Women's Elite Cyclo-cross Race
- Rainbow jersey

Race details
- Dates: January 28, 2007
- Stages: 1
- Winning time: 42' 57"

Medalists
- Gold / Maryline Salvetat (FRA)
- Silver / Katie Compton (USA)
- Bronze / Laurence Leboucher (FRA)

= 2007 UCI Cyclo-cross World Championships – Women's elite race =

The 2007 UCI Cyclo-cross World Championships – Women's elite race was held on Sunday 28 January 2007 as a part of the 2007 UCI Cyclo-cross World Championships in Hooglede-Gits, Belgium.

== Summary ==

With defending champion Marianne Vos unable to keep up with the pace and her compatriot Daphny van den Brand crashing in the early stage of the race top favourite Hanka Kupfernagel started great and took the lead.
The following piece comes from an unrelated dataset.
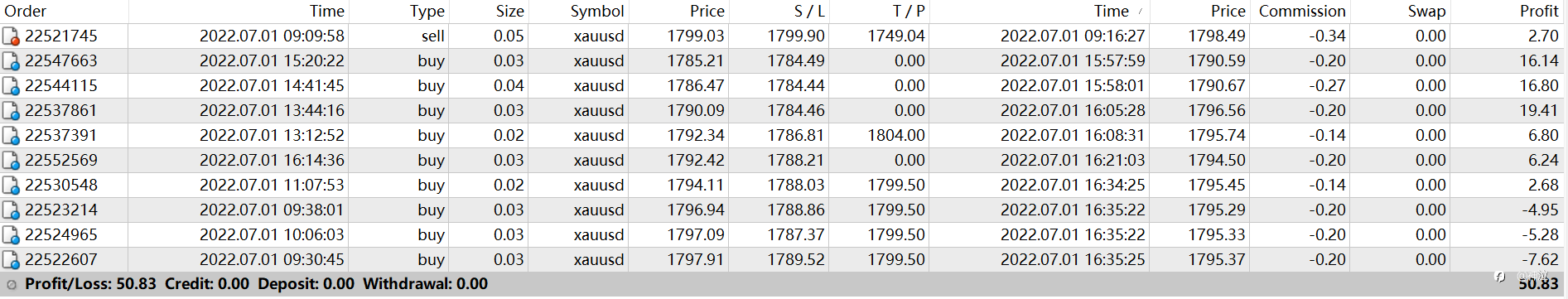Screen dimensions: 1568x299
Task: Click the order icon beside 22530548
Action: (x=11, y=186)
Halfway through the race she suffered a mechanical problem and was dropped back. As a result two French outsiders Maryline Salvetat and Laurence Leboucher were in the lead alongside surprising American Katie Compton. In the final round Leboucher dropped the pace and Compton had to close the gap towards Salvetat, but eventually failed, resulting in the rainbow jersey for Salvetat. Compton clinched the silver and Leboucher won a bronze medal.

== Ranking ==

| Rank | Cyclist | Time |
|---|---|---|
|  | Maryline Salvetat (FRA) | 42:57,8 |
|  | Katie Compton (USA) | + 0:01,2 |
|  | Laurence Leboucher (FRA) | + 0:09,0 |
| 4 | Daphny Van Den Brand (NED) | + 0:31,9 |
| 5 | Hanka Kupfernagel (GER) | + 0:41,8 |
| 6 | Christel Ferrier-Bruneau (FRA) | + 0:43,6 |
| 7 | Marianne Vos (NED) | + 1:12,4 |
| 8 | Birgit Hollmann (GER) | + 1:33,6 |
| 9 | Helen Wyman (GBR) | + 2:26,3 |
| 10 | Linda Van Rijen (NED) | + 2:42,1 |
| 11 | Rhonda Mazza (USA) | + 2:49,5 |
| 12 | Loes Sels (BEL) | + 3:01,8 |
| 13 | Susanne Juranek (GER) | + 3:17,8 |
| 14 | Reza Hormes-Ravenstijn (NED) | + 3:27,8 |
| 15 | Kerry Barnholt (USA) | + 3:36,1 |
| 16 | Nadia Triquet-Claude (FRA) | + 3:46,7 |
| 17 | Stephanie Pohl (GER) | + 3:56,0 |
| 18 | Sanne Cant (BEL) | + 4:11,0 |
| 19 | Vania Rossi (ITA) | + 4:14,4 |
| 20 | Loes Gunnewijk (NED) | + 4:14,6 |
| 21 | Rosa Maria Bravo Soba (ESP) | + 4:23,5 |
| 22 | Milena Cavani (ITA) | + 4:36,9 |
| 23 | Caroline Mani (FRA) | + 4:41,7 |
| 24 | Gabriella Day (GBR) | + 4:43,6 |
| 25 | Ayako Toyooka (JPN) | + 5:00,2 |
| 26 | Veerle Ingels (BEL) | + 5:09,4 |
| 27 | Arenda Grimberg (NED) | + 5:22,9 |
| 28 | Claudia Seidel (GER) | + 5:29,3 |
| 29 | Tara Ross (CAN) | + 5:34,4 |
| 30 | Rocio Gamonal Ferrera (ESP) | + 5:39,5 |
| 31 | Alessandra Fatato (ITA) | + 5:57,7 |
| 32 | Deidre Winfield (USA) | + 6:08,4 |
| 33 | Christine Vardaros (USA) | + 6:16,0 |
| 34 | Francesca Cucciniello (ITA) | + 6:32,4 |
| 35 | Hilde Quintens (BEL) | + 6:36,1 |
| 36 | Daniela Bresciani (ITA) | + 6:46,8 |
| 37 | Ruth Moll Marques (ESP) | + 6:50,8 |
| 38 | Nicole Kampeter (GER) | + 6:54,2 |
| 39 | Katrien Pauwels (BEL) | + 7:13,9 |
| 40 | Mika Ogishima (JPN) | + 7:43,9 |
| 41 | Michiko Shimura (JPN) | + 9:00,0 |
| 42 | Ikumi Tajika (JPN) | + 10:06,7 |
| 43 | Tatjana Kaliakina (LTU) |  |
| 44 | Kristina Strachovic (LTU) |  |

Dorota Warczyk from Poland abandoned the race.